Role of independent software vendor heightens in cloud context.

Phil Goldie - Director of Partner Development, Microsoft

Phil Goldie - Director of Partner Development, Microsoft

From Cape York Peninsula in Queensland, to South East Cape in Tasmania, over 10,000 partners make up the Microsoft ecosystem in Australia.

Amidst the channel chaos however, one subset is innovating from the epicentre.

“The ISVs are taking centre stage,” Microsoft director of partner development, Phil Goldie, said.

Speaking to ARN, Goldie hammered home Redmond’s readiness to let its ISV community loose on its traditional channel base, highlighting a fundamental shift in how cloud is changing the partner ecosystem across the country.

“There’s a need to become very focused within the cloud through differentiation and specialisation, whether that’s at a technology or industry level,” Goldie added.

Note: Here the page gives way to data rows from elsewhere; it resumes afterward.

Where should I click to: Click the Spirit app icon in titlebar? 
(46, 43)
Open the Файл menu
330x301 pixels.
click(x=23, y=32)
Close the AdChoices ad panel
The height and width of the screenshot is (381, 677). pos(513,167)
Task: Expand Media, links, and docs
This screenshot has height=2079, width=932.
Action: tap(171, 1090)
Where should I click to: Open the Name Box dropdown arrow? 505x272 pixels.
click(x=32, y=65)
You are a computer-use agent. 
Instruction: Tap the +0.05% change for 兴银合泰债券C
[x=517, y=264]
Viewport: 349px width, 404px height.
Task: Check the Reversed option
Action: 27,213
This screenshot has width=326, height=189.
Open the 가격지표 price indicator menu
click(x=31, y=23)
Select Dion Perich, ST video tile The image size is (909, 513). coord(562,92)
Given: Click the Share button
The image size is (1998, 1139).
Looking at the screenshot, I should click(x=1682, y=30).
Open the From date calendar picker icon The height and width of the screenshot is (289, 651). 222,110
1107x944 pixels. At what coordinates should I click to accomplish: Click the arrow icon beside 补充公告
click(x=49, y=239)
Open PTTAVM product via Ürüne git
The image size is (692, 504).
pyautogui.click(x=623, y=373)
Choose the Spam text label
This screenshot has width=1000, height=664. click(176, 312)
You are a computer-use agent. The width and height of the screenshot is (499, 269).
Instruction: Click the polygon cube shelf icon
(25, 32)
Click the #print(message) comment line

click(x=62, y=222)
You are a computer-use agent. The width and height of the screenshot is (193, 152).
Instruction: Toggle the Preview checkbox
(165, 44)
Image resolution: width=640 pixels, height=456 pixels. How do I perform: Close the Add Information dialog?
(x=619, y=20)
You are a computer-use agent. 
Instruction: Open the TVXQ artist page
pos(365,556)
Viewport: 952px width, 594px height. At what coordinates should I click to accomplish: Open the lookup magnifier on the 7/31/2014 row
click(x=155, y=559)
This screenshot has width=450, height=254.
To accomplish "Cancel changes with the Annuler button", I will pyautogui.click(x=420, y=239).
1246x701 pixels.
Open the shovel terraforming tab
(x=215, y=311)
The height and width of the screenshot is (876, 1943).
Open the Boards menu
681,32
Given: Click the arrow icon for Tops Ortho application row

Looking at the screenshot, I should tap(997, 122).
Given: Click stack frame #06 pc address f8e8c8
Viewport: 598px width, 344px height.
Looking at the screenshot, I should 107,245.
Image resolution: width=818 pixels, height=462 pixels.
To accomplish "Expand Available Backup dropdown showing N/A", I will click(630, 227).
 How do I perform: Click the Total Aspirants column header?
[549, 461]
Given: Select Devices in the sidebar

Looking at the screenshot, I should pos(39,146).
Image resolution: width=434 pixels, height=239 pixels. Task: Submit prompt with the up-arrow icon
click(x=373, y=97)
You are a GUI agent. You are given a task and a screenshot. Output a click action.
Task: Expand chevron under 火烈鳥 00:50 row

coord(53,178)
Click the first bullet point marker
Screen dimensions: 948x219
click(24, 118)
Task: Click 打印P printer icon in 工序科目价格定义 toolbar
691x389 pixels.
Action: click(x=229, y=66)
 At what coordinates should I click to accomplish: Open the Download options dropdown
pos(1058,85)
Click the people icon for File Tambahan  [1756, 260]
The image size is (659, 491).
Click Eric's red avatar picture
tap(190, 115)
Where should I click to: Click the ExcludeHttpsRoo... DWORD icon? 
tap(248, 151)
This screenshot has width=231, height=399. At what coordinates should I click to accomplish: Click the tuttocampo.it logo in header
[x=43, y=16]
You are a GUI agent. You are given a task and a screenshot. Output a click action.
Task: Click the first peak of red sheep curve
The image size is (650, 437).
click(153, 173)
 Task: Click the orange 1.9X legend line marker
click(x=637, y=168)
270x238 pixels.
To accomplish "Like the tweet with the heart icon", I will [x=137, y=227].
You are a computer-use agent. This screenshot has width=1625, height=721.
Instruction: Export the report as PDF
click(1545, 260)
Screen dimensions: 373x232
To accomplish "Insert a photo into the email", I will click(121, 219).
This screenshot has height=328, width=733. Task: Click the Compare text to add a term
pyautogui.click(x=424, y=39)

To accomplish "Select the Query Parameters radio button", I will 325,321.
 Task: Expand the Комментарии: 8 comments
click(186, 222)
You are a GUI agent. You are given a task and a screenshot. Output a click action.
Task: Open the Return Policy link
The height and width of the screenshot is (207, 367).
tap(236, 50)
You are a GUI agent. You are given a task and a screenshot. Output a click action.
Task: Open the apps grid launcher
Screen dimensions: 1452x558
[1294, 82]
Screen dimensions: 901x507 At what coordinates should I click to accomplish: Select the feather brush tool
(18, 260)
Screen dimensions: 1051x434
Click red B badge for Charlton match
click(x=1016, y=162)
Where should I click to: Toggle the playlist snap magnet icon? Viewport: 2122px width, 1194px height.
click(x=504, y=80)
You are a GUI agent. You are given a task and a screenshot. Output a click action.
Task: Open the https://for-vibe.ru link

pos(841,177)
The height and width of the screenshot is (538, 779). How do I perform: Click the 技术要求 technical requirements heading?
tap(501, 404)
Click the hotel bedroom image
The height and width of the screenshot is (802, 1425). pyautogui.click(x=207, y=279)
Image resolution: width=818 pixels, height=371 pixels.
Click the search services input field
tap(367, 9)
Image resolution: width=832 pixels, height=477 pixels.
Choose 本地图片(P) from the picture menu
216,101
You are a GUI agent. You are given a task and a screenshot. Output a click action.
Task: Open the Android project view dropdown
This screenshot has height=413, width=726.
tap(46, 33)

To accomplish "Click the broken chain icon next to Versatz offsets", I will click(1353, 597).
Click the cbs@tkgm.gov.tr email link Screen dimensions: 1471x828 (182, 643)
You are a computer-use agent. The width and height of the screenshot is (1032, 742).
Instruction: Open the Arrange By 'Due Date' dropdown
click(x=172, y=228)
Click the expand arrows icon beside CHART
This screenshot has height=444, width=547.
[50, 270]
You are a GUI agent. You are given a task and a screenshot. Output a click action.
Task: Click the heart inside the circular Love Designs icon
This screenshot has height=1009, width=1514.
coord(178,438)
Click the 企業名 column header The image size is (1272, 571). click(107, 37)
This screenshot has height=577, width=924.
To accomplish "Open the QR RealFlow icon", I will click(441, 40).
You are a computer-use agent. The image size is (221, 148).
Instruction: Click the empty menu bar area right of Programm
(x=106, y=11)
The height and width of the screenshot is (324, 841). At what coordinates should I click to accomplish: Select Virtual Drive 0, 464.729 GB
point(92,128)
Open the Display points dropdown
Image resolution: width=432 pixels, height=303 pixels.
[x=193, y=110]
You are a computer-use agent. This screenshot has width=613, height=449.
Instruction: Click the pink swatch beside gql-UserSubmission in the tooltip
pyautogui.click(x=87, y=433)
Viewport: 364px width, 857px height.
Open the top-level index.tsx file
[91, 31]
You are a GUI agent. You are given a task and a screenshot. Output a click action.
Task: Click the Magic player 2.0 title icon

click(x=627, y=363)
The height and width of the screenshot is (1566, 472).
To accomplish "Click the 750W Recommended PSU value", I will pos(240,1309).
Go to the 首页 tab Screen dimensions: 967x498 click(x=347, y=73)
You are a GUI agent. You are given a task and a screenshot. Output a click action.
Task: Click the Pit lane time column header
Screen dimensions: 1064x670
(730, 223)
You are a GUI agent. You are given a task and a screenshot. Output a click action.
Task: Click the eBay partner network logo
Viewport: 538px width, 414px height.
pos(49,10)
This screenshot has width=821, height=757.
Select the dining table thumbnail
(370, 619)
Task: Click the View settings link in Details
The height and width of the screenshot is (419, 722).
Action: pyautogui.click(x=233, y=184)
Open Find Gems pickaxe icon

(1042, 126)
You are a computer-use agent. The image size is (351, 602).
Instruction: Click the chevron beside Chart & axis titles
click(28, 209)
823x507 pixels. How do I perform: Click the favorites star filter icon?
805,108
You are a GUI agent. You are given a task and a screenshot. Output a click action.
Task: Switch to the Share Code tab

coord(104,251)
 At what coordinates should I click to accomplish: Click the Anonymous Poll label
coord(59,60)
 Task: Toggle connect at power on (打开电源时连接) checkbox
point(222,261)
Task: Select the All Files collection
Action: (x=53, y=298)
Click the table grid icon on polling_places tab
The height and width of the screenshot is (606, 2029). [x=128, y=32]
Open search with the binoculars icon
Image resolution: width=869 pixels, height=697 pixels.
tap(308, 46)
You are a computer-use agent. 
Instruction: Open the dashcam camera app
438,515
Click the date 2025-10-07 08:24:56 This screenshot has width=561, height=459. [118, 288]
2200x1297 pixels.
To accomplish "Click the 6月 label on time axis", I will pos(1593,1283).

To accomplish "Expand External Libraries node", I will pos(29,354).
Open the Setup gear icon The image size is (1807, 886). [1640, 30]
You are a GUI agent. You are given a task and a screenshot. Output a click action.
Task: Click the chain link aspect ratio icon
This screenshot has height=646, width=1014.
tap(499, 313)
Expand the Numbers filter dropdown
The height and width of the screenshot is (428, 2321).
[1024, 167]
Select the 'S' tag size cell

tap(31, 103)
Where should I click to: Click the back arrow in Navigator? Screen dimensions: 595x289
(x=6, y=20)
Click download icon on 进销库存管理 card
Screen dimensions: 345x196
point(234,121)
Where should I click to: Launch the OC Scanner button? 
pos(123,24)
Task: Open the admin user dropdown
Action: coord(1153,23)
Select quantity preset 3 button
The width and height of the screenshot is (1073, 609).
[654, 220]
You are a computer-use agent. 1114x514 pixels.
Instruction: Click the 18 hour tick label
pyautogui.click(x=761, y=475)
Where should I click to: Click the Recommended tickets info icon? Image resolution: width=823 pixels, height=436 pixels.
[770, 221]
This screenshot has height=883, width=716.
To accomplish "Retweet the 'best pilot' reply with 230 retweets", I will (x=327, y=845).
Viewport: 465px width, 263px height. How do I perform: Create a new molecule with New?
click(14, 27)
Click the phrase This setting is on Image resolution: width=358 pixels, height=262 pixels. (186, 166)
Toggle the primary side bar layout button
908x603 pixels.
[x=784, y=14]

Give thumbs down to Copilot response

“It’s been a huge part of Microsoft’s DNA in terms of working as a platform organisation with some of the leading software companies and as we’ve moved to the cloud we’ve continued to grow our investment both globally and locally, and increase our work with ISVs.”

While Microsoft’s deep-seated desire to place ISVs at the heart of ongoing channel strategies isn’t new, the vendor’s message to its conventional channel is strengthening.

“It’s key for our traditional channel to think about connecting the dots,” Goldie added.

“The notion of specialisation means you’ll do one, two or three pieces of the puzzle and everything else from a customer perspective will come from different partnerships.

“We have over 10,000 partners in Australia and they are all at different stages of the evolution process, with both leaders and laggards.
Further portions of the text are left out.